Plus, there were concerns beyond just the practical.
These fliers, if they were truly creatures from another world the Alohym had brought with them, could be intelligent. True, they would not be among the Forbidden Flesh, but just because the ancestors had not thought to explicitly forbid creatures from another world did not mean it was something that should be ignored. Intelligence, when added to Intelligence, would override something else. For Manflesh, it was empathy. Poz had never dared taste Dragonflesh or Sylvaniflesh, but he had concerns about what those would do.
Flesh from another world? What might that do to him?

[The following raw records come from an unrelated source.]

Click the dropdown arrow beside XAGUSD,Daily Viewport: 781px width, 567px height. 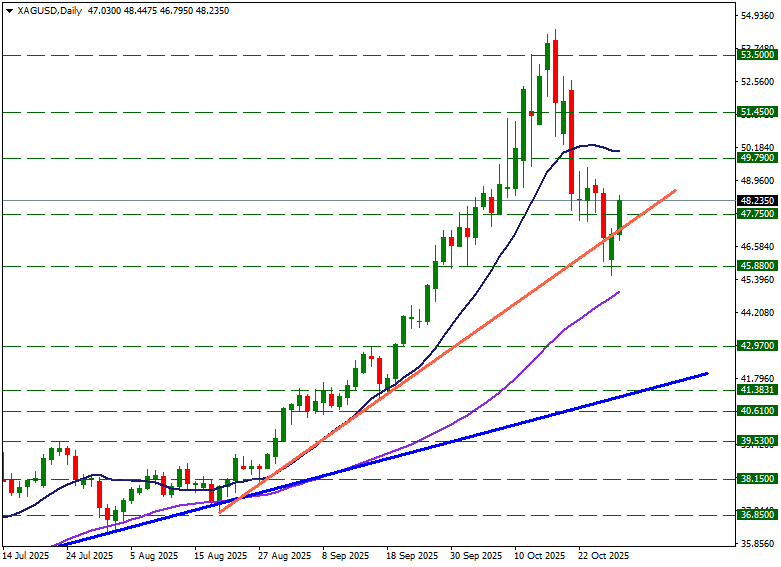(x=9, y=11)
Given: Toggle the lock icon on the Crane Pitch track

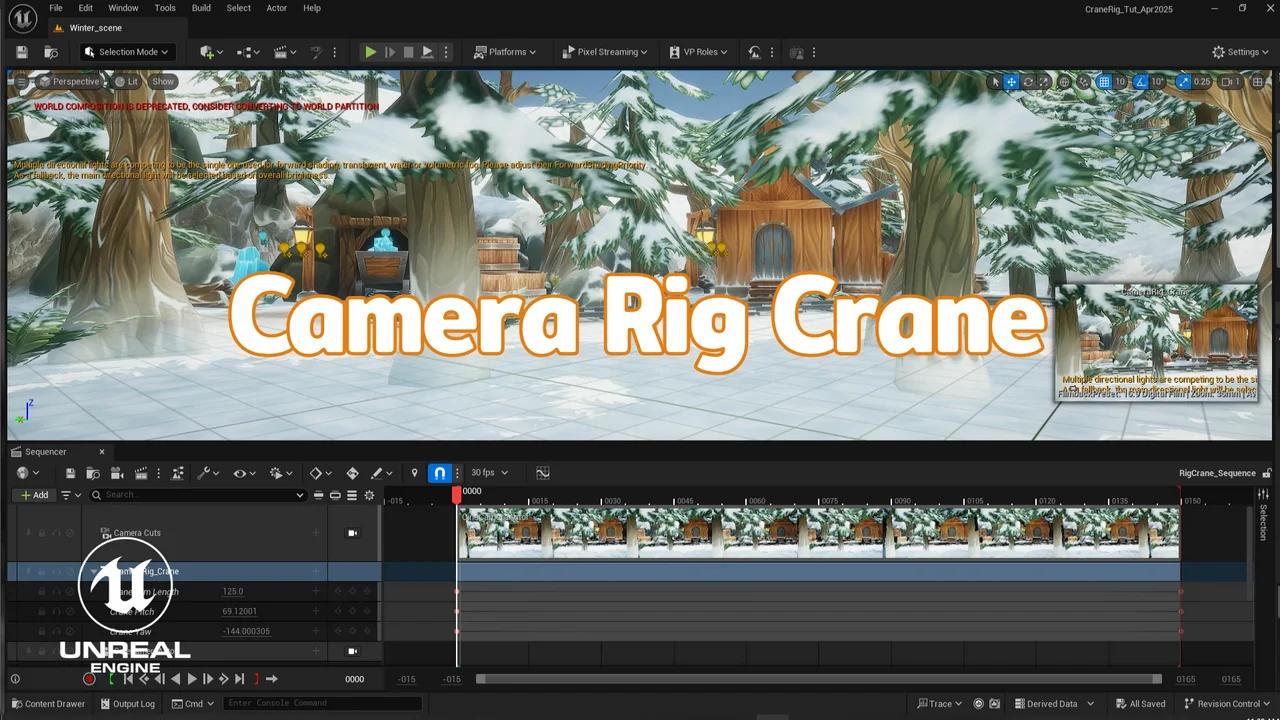Looking at the screenshot, I should [41, 611].
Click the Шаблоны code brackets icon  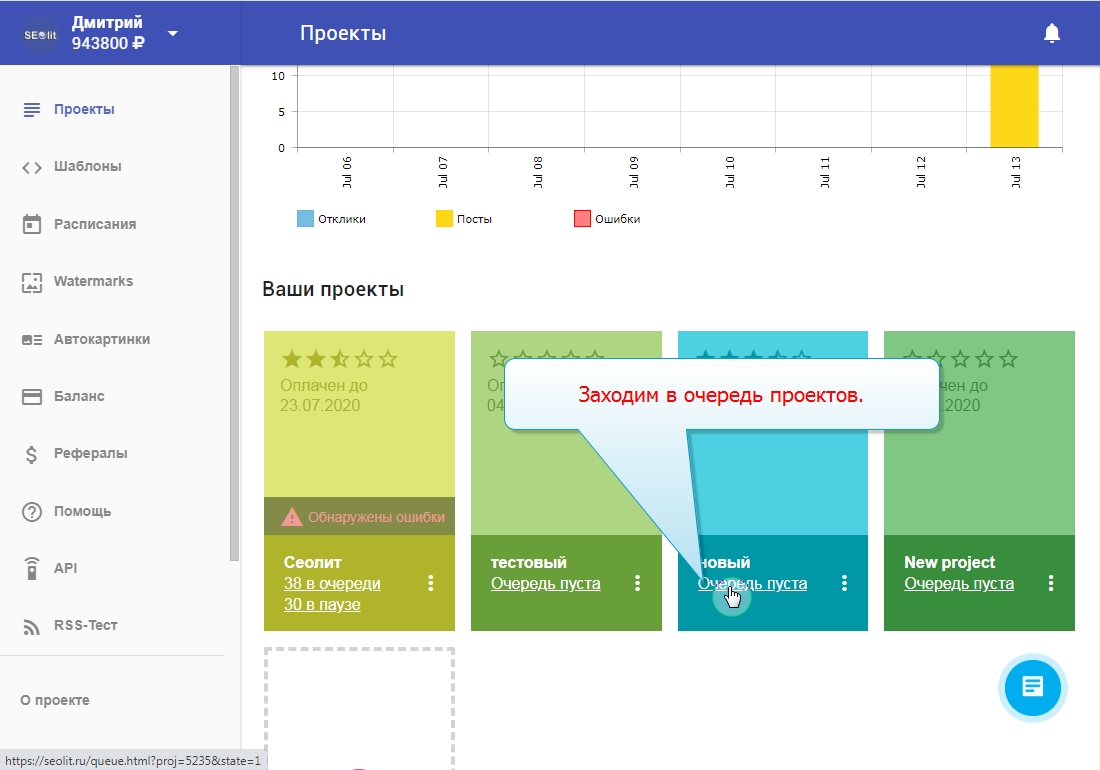point(32,167)
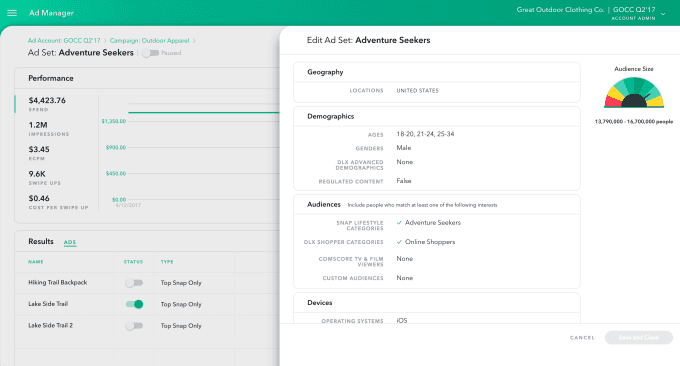This screenshot has width=680, height=366.
Task: Switch to the ADS results tab
Action: click(70, 242)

He turned his eyes back to the book. One of the flaws of our consumption of flesh is that our mass does not change. As such, Crowflesh, Henflesh, and other avian fleshes grant some degree of wings, but they are proportional to the much smaller base forms. We cannot fly with them – even you know this. The only flesh that grants flight is the Aeromane. Likely Dragonflesh as well, although we cannot prove that. These creatures are larger than us, and they fly through the air via some manner of organic combustion that allows them to attain great velocities. Their flesh could grant us flight. It is imperative you seek them out.
Ignore your outdated morality. We are at war, and casualties must be allowed for. The fate of this planet is greater than your sense of ‘right’ and ‘wrong.’
Poz closed the book and sighed. Was that true? Man-Poz was convinced it was, but he had let an entire town be slaughtered to secure his own safety. What point was there to freeing the world from the Alohym if it burned in the process?
A low growl slipped from Poz’s throat, an involuntary reaction born of this flesh. These questions were too much to handle, and he had a sense that no one person should be the one to answer them.
He would have to find the Resistance. They could debate what was right and wrong. He could listen to their arguments and decide for himself.
For now, he had to rest. Sleep came moments after he closed his eyes.